What you should do:
Take every line from the data that has the word "will" in it.

◇ ◇ ◇ ◇

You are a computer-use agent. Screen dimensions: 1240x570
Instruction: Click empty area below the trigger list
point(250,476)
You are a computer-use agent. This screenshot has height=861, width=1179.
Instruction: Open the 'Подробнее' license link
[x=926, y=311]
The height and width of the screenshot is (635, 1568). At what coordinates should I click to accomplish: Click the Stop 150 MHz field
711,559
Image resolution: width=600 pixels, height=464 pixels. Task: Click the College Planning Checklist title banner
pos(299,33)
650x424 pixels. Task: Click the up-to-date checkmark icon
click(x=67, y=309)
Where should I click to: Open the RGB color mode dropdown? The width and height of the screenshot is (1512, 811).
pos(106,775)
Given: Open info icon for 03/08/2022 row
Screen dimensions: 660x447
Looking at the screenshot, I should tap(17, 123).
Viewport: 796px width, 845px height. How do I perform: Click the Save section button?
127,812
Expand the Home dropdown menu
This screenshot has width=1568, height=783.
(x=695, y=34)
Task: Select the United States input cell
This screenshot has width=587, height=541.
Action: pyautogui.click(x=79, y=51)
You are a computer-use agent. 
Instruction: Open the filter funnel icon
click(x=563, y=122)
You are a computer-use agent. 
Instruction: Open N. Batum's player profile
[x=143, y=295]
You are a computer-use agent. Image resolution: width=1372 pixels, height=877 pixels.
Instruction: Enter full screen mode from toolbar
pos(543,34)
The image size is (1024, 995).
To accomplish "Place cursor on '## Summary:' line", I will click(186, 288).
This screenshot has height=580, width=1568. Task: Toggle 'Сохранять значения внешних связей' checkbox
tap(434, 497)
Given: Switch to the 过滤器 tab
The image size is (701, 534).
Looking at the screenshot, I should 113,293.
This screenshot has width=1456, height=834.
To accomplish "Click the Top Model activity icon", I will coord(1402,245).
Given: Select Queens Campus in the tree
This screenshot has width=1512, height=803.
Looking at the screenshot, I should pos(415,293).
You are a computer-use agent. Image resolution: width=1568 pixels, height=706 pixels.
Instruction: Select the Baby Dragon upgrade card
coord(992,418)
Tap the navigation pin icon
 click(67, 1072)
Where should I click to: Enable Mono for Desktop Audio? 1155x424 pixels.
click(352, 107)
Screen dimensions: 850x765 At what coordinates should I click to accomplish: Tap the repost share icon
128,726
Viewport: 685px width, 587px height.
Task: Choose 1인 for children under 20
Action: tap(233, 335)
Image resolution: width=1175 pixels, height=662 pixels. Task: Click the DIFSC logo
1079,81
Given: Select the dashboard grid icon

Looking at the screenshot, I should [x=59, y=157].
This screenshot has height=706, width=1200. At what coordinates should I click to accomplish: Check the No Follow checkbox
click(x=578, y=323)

◇ ◇ ◇ ◇

Result of the task:
To accomplish "Place cursor on '## Summary:' line", I will click(186, 288).
To accomplish "Click the Top Model activity icon", I will coord(1402,245).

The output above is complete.